### [TASK OBJECTIVE]
Could every line of the data be copied out once more, exactly?

--- DATA PROVIDED Enclosed Below ---

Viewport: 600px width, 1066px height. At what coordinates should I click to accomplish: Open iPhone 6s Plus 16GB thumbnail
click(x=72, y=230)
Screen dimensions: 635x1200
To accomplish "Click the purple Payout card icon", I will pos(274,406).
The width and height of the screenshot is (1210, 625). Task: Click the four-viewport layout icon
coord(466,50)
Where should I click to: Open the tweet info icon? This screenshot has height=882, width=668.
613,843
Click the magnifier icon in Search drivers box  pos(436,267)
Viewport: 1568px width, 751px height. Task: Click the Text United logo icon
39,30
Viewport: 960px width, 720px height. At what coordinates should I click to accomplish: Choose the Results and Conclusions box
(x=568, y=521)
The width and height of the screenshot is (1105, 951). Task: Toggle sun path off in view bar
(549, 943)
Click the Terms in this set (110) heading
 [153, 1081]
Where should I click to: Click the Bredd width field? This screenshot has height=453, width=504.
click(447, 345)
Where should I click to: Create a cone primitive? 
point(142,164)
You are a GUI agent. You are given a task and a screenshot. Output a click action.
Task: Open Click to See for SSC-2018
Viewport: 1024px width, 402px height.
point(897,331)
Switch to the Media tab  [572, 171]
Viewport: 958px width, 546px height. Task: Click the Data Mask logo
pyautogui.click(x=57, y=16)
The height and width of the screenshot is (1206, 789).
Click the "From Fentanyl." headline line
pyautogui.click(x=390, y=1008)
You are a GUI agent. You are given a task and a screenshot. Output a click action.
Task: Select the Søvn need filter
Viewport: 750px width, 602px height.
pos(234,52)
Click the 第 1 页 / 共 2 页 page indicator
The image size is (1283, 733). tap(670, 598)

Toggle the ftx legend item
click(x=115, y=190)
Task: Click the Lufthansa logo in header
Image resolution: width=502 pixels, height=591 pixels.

--- End of Enclosed DATA PROVIDED ---

### [YOUR RESPONSE]
Viewport: 600px width, 1066px height. At what coordinates should I click to accomplish: Open iPhone 6s Plus 16GB thumbnail
click(x=72, y=230)
Screen dimensions: 635x1200
To accomplish "Click the purple Payout card icon", I will pos(274,406).
The width and height of the screenshot is (1210, 625). Task: Click the four-viewport layout icon
coord(466,50)
Where should I click to: Open the tweet info icon? This screenshot has height=882, width=668.
613,843
Click the magnifier icon in Search drivers box  pos(436,267)
Viewport: 1568px width, 751px height. Task: Click the Text United logo icon
39,30
Viewport: 960px width, 720px height. At what coordinates should I click to accomplish: Choose the Results and Conclusions box
(x=568, y=521)
The width and height of the screenshot is (1105, 951). Task: Toggle sun path off in view bar
(549, 943)
Click the Terms in this set (110) heading
 [153, 1081]
Where should I click to: Click the Bredd width field? This screenshot has height=453, width=504.
click(447, 345)
Where should I click to: Create a cone primitive? 
point(142,164)
You are a GUI agent. You are given a task and a screenshot. Output a click action.
Task: Open Click to See for SSC-2018
Viewport: 1024px width, 402px height.
point(897,331)
Switch to the Media tab  [572, 171]
Viewport: 958px width, 546px height. Task: Click the Data Mask logo
pyautogui.click(x=57, y=16)
The height and width of the screenshot is (1206, 789).
Click the "From Fentanyl." headline line
pyautogui.click(x=390, y=1008)
You are a GUI agent. You are given a task and a screenshot. Output a click action.
Task: Select the Søvn need filter
Viewport: 750px width, 602px height.
pos(234,52)
Click the 第 1 页 / 共 2 页 page indicator
The image size is (1283, 733). tap(670, 598)

Toggle the ftx legend item
click(x=115, y=190)
Task: Click the Lufthansa logo in header
Image resolution: width=502 pixels, height=591 pixels.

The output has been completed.